EXERCISE DESCRIPTION
Echo the data between the line holding "Click the right gray circle on the time axis" and the line holding "1179x761 pixels.", inclusive.

RECORD SET
============================================================

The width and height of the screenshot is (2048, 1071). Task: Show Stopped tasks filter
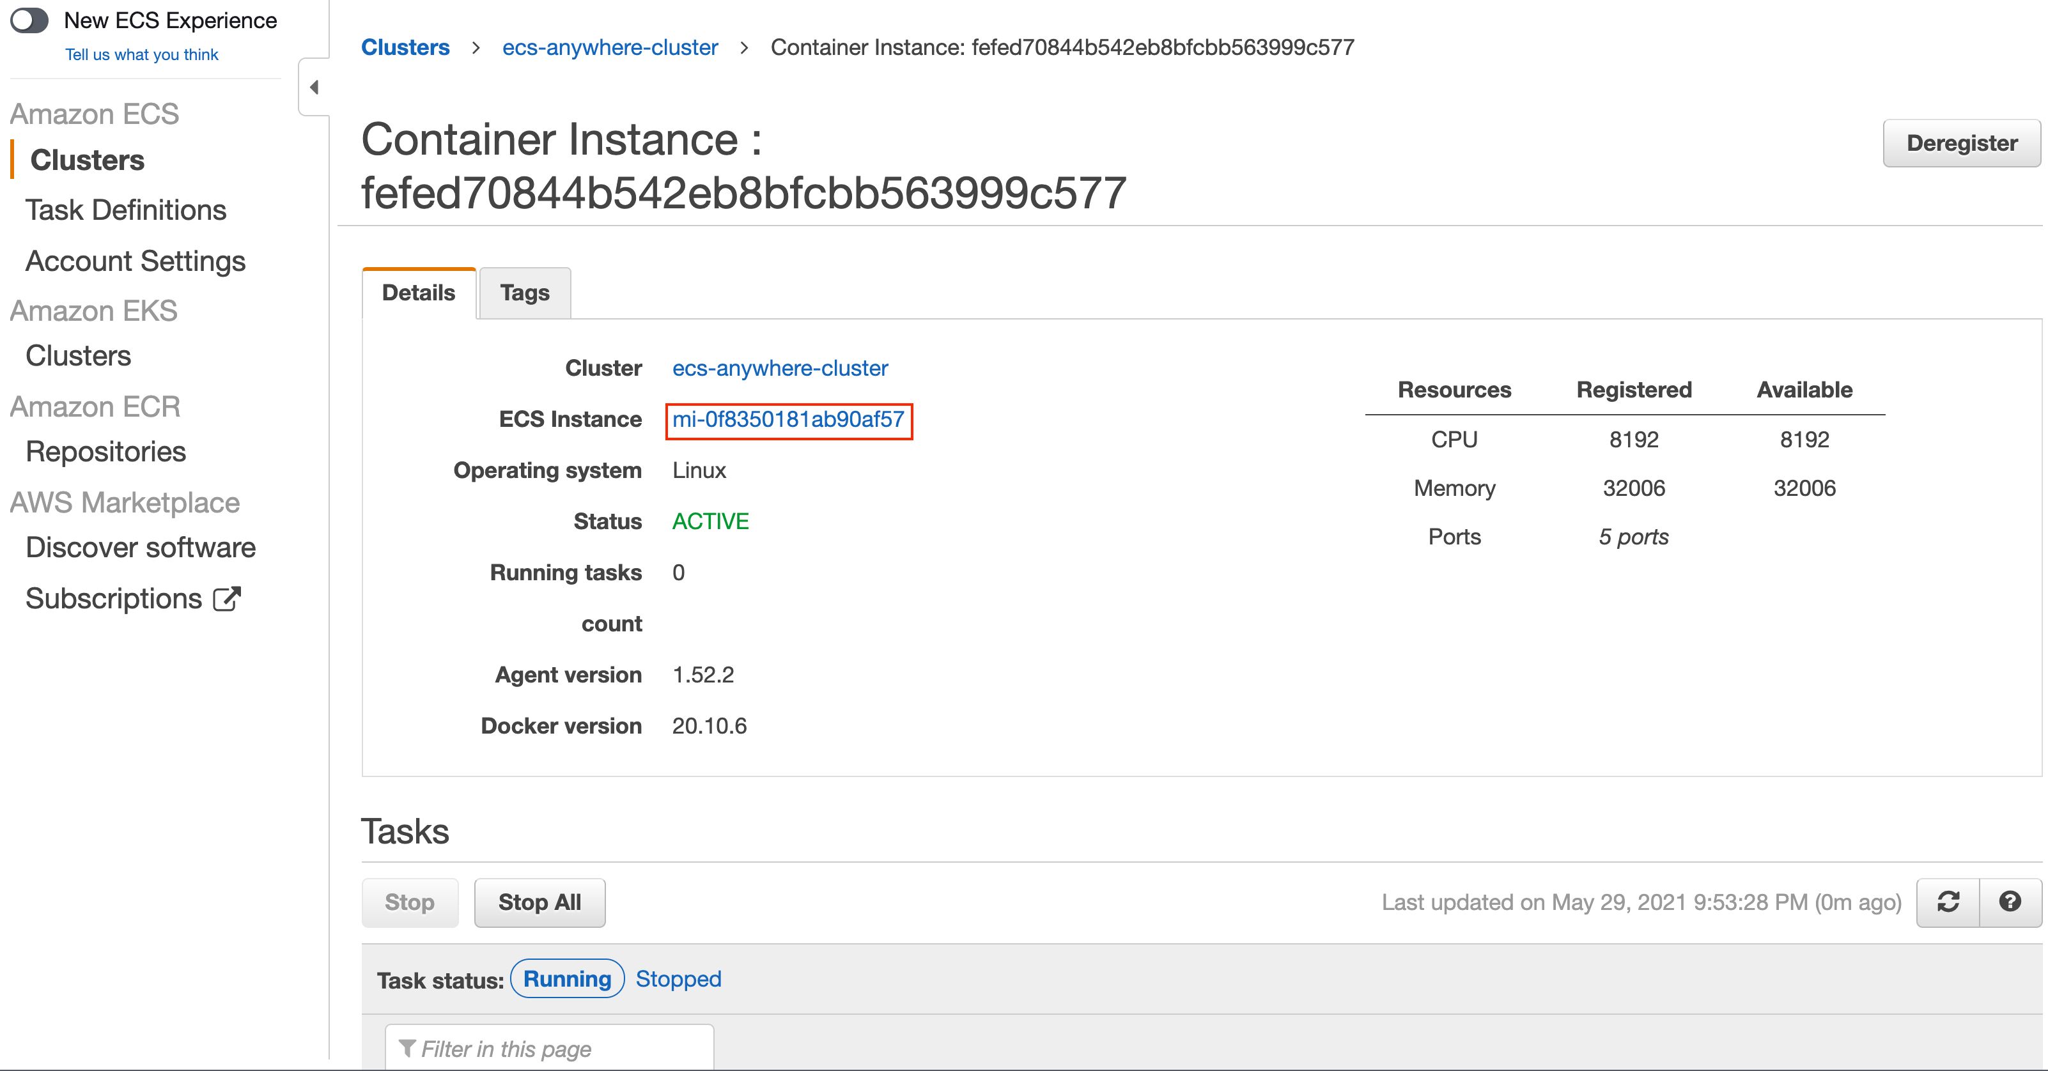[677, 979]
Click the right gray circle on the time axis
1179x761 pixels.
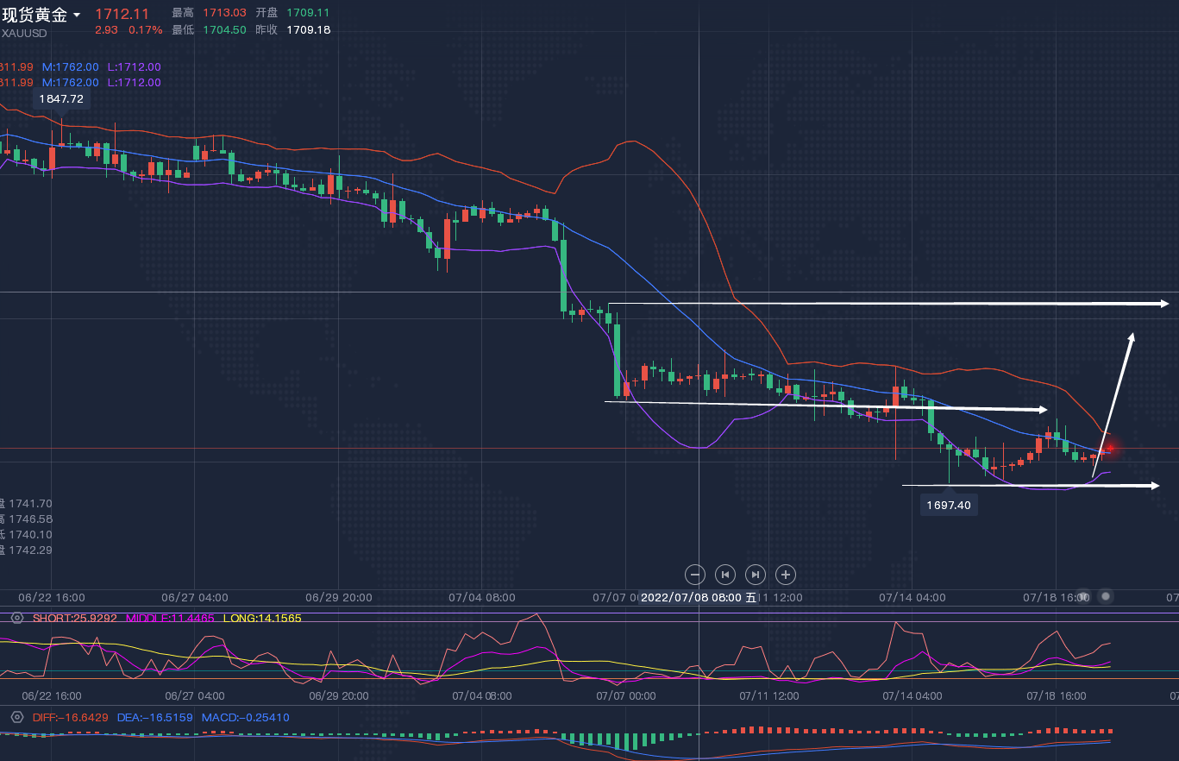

============================================================

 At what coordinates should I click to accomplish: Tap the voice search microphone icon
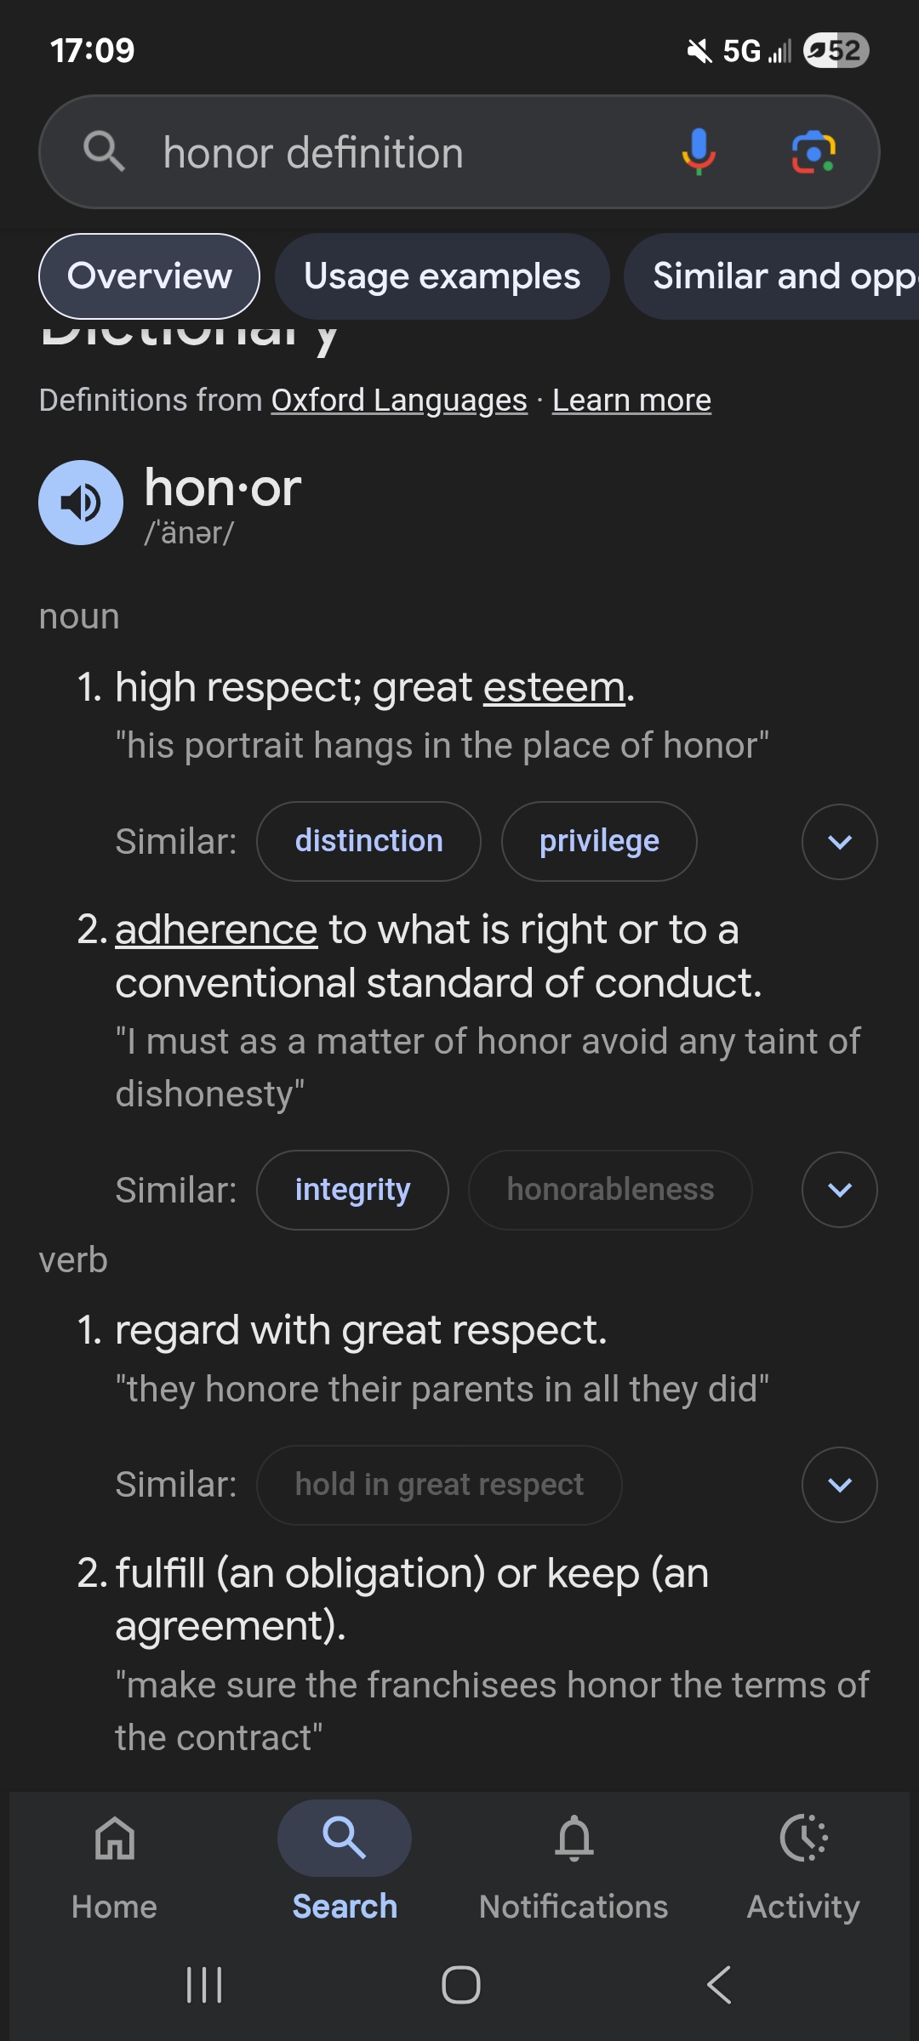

============================================================

RESPONSE TO THIS TASK
Click the right gray circle on the time axis
1179x761 pixels.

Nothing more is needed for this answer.